=== Goal ===
Copy out only the stretch from the line containing "Task: Click part number 103" through the line containing "pixels. [417, 153]", replacing "callout number" with "balloon number" and leaving everything else unchanged.

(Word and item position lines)
:::::
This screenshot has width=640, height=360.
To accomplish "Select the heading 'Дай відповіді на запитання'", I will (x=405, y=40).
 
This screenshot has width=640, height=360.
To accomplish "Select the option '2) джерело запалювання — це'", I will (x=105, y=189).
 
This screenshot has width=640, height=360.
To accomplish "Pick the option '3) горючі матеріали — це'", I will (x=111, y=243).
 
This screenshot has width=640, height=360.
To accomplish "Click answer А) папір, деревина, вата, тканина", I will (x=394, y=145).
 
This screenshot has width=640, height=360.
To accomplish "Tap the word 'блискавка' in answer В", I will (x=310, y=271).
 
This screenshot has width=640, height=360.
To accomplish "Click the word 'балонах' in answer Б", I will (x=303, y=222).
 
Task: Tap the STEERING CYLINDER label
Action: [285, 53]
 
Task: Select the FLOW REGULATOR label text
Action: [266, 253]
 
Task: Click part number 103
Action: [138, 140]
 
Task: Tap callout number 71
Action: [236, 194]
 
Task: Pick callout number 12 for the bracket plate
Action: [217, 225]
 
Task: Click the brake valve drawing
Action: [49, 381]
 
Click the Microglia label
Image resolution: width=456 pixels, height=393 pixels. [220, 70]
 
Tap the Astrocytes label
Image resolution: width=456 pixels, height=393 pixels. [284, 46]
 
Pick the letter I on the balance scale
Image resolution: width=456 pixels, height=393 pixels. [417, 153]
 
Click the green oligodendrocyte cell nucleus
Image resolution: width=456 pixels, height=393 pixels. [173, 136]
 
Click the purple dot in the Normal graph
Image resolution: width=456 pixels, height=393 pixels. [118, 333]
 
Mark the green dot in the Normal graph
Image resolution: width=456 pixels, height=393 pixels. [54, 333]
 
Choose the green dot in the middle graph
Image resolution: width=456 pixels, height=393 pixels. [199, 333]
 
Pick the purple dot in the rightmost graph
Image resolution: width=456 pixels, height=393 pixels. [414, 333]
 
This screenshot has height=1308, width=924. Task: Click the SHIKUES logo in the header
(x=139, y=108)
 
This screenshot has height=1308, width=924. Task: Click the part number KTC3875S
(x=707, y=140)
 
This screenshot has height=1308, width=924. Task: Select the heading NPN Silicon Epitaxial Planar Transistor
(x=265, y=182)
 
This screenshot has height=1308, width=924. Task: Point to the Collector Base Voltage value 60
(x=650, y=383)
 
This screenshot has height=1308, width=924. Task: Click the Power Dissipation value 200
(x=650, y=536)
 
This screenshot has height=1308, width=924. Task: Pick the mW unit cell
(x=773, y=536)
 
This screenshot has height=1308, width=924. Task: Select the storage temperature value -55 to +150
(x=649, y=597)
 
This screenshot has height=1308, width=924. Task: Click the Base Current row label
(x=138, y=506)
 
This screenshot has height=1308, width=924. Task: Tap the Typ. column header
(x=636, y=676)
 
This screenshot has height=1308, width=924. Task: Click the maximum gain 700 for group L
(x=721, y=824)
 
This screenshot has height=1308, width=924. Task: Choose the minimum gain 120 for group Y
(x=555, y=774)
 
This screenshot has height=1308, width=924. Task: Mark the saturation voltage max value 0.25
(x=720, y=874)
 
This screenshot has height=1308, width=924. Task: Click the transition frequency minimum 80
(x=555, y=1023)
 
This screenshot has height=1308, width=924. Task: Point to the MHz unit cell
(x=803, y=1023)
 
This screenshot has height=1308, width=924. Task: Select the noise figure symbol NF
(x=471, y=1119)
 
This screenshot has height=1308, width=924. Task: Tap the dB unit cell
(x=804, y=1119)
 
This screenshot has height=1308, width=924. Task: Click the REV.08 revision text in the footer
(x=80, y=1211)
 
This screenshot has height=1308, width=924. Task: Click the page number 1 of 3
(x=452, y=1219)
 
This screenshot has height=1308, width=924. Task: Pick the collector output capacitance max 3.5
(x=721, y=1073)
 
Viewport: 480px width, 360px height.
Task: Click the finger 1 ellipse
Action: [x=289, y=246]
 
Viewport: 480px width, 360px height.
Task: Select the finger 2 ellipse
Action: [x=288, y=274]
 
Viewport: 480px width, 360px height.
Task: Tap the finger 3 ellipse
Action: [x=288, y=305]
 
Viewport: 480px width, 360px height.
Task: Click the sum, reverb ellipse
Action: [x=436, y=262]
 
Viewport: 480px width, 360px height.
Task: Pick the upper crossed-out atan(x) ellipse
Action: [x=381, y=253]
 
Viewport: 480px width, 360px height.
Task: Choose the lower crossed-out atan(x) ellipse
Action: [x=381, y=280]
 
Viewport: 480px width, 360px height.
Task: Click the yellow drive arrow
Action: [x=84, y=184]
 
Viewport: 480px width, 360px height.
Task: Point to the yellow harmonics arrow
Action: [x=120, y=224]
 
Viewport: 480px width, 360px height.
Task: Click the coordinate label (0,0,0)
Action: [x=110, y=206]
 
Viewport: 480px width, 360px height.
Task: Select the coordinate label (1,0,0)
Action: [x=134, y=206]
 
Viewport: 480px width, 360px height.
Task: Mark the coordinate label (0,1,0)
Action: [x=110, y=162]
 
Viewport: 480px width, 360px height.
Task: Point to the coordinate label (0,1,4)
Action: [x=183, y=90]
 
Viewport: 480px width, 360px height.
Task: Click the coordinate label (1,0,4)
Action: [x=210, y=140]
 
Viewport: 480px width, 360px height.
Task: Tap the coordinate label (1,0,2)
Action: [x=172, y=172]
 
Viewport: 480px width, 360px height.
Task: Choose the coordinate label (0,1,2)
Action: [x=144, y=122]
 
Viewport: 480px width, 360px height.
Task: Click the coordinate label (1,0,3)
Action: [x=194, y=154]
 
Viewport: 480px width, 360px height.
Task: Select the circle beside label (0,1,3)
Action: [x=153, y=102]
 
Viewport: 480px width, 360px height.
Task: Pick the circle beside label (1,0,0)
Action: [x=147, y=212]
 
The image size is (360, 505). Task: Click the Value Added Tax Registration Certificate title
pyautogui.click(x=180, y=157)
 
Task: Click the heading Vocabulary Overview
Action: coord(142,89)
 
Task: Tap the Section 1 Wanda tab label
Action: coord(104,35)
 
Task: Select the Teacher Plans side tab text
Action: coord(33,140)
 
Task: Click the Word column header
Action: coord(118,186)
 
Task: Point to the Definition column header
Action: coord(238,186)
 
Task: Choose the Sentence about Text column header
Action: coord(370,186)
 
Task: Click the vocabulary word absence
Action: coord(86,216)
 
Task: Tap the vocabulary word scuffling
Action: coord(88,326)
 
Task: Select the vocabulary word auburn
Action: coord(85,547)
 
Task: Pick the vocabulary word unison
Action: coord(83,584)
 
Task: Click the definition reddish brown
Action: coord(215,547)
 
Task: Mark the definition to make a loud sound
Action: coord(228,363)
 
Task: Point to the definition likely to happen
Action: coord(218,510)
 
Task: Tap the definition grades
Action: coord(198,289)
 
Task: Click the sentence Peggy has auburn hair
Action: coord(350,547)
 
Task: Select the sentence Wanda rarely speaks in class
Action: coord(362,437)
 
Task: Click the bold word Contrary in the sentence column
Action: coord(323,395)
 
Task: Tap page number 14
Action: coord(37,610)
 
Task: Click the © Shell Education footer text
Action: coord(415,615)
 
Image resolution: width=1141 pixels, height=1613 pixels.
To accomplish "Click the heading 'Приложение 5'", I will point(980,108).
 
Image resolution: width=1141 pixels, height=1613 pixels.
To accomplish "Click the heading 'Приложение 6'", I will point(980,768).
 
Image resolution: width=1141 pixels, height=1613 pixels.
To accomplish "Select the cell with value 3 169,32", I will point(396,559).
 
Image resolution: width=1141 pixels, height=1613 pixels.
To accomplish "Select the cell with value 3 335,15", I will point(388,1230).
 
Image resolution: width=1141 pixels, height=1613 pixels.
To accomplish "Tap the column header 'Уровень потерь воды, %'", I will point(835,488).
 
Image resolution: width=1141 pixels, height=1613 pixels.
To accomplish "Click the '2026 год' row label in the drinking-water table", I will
:::::
=== Written solution ===
Task: Click part number 103
Action: [138, 140]
 
Task: Tap balloon number 71
Action: [236, 194]
 
Task: Pick balloon number 12 for the bracket plate
Action: [217, 225]
 
Task: Click the brake valve drawing
Action: [49, 381]
 
Click the Microglia label
Image resolution: width=456 pixels, height=393 pixels. [220, 70]
 
Tap the Astrocytes label
Image resolution: width=456 pixels, height=393 pixels. [284, 46]
 
Pick the letter I on the balance scale
Image resolution: width=456 pixels, height=393 pixels. [417, 153]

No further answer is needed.